DATASET ENTRIES Block Start

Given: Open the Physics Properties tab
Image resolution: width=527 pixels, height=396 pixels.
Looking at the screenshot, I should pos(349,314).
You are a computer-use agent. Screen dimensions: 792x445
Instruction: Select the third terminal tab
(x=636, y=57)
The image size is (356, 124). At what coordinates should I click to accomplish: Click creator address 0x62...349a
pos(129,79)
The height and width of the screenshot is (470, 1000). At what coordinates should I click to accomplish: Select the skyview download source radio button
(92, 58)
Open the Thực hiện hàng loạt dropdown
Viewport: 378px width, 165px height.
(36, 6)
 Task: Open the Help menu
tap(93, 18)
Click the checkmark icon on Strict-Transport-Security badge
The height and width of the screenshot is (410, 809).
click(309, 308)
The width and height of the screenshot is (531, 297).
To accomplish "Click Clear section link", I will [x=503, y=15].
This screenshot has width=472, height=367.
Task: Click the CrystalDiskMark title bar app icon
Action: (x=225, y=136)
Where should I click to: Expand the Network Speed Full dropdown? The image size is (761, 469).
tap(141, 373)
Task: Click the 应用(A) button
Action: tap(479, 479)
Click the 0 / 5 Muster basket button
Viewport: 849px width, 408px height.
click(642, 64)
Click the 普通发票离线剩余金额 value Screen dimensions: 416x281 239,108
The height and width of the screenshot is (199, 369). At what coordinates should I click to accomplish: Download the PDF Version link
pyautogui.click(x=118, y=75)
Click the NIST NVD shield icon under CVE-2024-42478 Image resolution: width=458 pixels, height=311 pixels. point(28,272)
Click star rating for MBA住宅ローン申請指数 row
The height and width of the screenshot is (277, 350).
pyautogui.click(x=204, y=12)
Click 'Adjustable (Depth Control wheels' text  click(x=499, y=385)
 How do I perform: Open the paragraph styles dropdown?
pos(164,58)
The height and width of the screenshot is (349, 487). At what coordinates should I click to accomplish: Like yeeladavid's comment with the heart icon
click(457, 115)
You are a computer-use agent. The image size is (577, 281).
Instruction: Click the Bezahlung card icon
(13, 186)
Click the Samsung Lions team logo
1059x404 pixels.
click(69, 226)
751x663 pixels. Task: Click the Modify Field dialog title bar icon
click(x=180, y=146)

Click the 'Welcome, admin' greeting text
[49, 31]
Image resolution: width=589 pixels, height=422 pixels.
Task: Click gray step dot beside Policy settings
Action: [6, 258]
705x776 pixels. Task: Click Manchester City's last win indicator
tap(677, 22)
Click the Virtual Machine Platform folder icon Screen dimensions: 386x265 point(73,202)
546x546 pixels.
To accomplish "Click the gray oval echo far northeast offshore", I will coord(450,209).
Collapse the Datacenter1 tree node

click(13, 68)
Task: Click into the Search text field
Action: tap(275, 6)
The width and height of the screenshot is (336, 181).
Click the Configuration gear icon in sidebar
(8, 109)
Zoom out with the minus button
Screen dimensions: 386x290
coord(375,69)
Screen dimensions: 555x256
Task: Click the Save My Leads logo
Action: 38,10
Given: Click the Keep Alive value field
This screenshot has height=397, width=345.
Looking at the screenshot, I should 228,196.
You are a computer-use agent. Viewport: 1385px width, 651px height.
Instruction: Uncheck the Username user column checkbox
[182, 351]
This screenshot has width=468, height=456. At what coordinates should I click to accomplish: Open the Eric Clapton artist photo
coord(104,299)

DATASET ENTRIES Block End

**WORK ORDER:**
Return exactly the lines from the beginning of the data above through the one containing "Open the Thực hiện hàng loạt dropdown", please. Include both end lines and add nothing else.

**RESPONSE BELOW:**
Given: Open the Physics Properties tab
Image resolution: width=527 pixels, height=396 pixels.
Looking at the screenshot, I should pos(349,314).
You are a computer-use agent. Screen dimensions: 792x445
Instruction: Select the third terminal tab
(x=636, y=57)
The image size is (356, 124). At what coordinates should I click to accomplish: Click creator address 0x62...349a
pos(129,79)
The height and width of the screenshot is (470, 1000). At what coordinates should I click to accomplish: Select the skyview download source radio button
(92, 58)
Open the Thực hiện hàng loạt dropdown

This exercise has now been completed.